Ask HN: Best practices for writing a design document? - hood_syntax
I&#x27;m in the brainstorming phase for a personal project that I will likely open source at some point. I want to write a document to capture the guiding philosophy and high level design behind it. Any recommendations for resources that could help me do it right from the beginning?
======
itamarst
Let me tell you all the things I haven't written down yet, and really really
should some time. Maybe I'll turn this into a blog post if anyone cares:

1\. "Design document" is ambiguous: some people use that to mean the
specification, i.e. design as a noun. I tend to want to use the document to
think through issues, so design as a verb. Just so you know my starting point.

2\. You want to write down goals. And non-goals. Non-goals are just as
important, if not more so.

3\. You want to write down who the actors are and what their use case is. "As
a monkey I want to use this app to acquire delicious delicious bananas." Give
each use case a name, e.g. MONKEY-BANANA.

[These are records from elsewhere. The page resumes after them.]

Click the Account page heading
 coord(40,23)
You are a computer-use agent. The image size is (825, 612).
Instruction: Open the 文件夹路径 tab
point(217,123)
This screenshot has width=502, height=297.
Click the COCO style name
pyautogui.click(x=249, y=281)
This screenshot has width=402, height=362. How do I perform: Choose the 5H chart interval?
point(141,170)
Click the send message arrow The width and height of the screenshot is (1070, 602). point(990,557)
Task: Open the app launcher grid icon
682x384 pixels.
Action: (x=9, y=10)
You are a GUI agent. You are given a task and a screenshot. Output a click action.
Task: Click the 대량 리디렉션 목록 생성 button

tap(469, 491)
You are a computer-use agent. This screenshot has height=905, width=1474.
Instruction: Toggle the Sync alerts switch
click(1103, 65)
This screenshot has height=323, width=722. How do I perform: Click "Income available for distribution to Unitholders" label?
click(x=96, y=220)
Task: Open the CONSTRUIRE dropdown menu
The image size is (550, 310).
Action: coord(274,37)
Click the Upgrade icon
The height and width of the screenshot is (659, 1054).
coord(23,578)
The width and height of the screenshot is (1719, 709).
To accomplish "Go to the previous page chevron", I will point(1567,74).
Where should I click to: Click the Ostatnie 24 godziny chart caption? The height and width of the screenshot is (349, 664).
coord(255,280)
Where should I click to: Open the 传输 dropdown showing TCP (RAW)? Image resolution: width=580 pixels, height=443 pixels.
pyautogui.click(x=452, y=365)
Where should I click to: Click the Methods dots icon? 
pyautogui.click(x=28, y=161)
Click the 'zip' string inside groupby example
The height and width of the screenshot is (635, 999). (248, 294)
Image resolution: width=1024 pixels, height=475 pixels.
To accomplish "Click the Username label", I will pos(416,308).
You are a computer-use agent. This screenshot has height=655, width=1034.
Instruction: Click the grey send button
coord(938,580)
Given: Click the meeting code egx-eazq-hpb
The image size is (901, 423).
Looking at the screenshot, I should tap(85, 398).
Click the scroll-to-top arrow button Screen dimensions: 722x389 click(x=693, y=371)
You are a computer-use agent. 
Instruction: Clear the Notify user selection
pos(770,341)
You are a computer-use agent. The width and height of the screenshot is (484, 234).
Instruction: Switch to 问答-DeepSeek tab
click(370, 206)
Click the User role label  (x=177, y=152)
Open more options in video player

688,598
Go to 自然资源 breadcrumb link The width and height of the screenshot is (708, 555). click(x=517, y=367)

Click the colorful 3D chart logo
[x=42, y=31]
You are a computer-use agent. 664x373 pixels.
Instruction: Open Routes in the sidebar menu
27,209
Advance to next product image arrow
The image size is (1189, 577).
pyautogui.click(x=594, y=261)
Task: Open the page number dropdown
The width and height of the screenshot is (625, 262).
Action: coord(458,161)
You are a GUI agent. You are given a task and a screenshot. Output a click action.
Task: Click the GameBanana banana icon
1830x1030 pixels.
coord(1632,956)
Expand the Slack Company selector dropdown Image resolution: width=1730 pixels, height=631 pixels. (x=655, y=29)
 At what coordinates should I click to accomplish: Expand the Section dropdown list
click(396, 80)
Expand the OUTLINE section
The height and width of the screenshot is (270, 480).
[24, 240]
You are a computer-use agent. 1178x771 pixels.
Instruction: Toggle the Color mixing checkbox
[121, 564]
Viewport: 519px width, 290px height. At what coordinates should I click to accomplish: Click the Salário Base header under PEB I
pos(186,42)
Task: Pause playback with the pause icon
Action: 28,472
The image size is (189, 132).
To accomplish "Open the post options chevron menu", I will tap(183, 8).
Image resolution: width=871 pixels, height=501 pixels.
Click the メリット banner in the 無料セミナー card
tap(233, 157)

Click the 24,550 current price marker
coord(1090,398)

4\. You want to write down all your other requirements that aren't use cases.
Give them names too, like ETHICAL-BANANA-ACQUISITION or whatever.

5\. Make a list of possible solutions. Write all the solutions down. The good
ones and the bad ones, don't think about it just write write write write. Then
add some more (what if you didn't write any code? What if you had to ship in
48 hours? what if you had 2 billion dollars to throw at the problem). Your
goal is to maximize the solution space you're covering so you don't get stuck
at a local maxima. You want global maxima.

6\. For each solution, write down how it does on use cases, requirements,
goals.

7\. Go back and see if you can throw out any of your goal, use cases,
requirements. Maybe a non-goal actually is a goal?

8\. Do step 6 again.

9\. Choose the best solution, document why you chose it.

Now all you have to do is implement the solution. Easy peasy!